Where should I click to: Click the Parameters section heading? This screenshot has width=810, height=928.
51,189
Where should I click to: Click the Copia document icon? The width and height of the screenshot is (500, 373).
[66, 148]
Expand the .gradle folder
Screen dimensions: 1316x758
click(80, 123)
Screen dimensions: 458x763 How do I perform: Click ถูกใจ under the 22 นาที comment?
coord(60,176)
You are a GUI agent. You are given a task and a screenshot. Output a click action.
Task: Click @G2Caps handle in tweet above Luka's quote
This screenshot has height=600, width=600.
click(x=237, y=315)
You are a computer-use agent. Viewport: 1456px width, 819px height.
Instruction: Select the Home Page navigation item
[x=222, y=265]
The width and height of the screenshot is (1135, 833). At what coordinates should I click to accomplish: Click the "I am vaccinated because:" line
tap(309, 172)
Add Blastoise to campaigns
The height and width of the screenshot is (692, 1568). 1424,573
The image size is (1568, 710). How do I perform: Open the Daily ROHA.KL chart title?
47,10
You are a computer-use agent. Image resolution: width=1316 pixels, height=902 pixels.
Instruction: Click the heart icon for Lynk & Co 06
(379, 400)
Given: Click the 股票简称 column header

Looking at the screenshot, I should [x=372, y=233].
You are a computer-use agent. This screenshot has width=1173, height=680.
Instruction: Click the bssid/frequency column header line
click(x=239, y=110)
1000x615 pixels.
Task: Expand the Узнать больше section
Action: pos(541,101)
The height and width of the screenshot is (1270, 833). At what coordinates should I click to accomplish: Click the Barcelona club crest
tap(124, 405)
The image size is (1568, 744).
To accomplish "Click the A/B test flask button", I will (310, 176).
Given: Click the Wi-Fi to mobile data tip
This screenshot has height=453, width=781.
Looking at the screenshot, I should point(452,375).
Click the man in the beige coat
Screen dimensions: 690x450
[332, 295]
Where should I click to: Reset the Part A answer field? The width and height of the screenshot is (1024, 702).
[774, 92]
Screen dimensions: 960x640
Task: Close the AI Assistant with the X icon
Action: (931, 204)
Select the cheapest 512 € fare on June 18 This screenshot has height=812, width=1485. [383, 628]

#####

* [Exercise requirements]
Quote the listing above, but only from the line that shows "Screen dimensions: 458x763" through the line that shows "You are a computer-use agent. Image".

* [Task response]
Screen dimensions: 458x763 How do I perform: Click ถูกใจ under the 22 นาที comment?
coord(60,176)
You are a GUI agent. You are given a task and a screenshot. Output a click action.
Task: Click @G2Caps handle in tweet above Luka's quote
This screenshot has height=600, width=600.
click(x=237, y=315)
You are a computer-use agent. Viewport: 1456px width, 819px height.
Instruction: Select the Home Page navigation item
[x=222, y=265]
The width and height of the screenshot is (1135, 833). At what coordinates should I click to accomplish: Click the "I am vaccinated because:" line
tap(309, 172)
Add Blastoise to campaigns
The height and width of the screenshot is (692, 1568). 1424,573
The image size is (1568, 710). How do I perform: Open the Daily ROHA.KL chart title?
47,10
You are a computer-use agent. Image resolution: width=1316 pixels, height=902 pixels.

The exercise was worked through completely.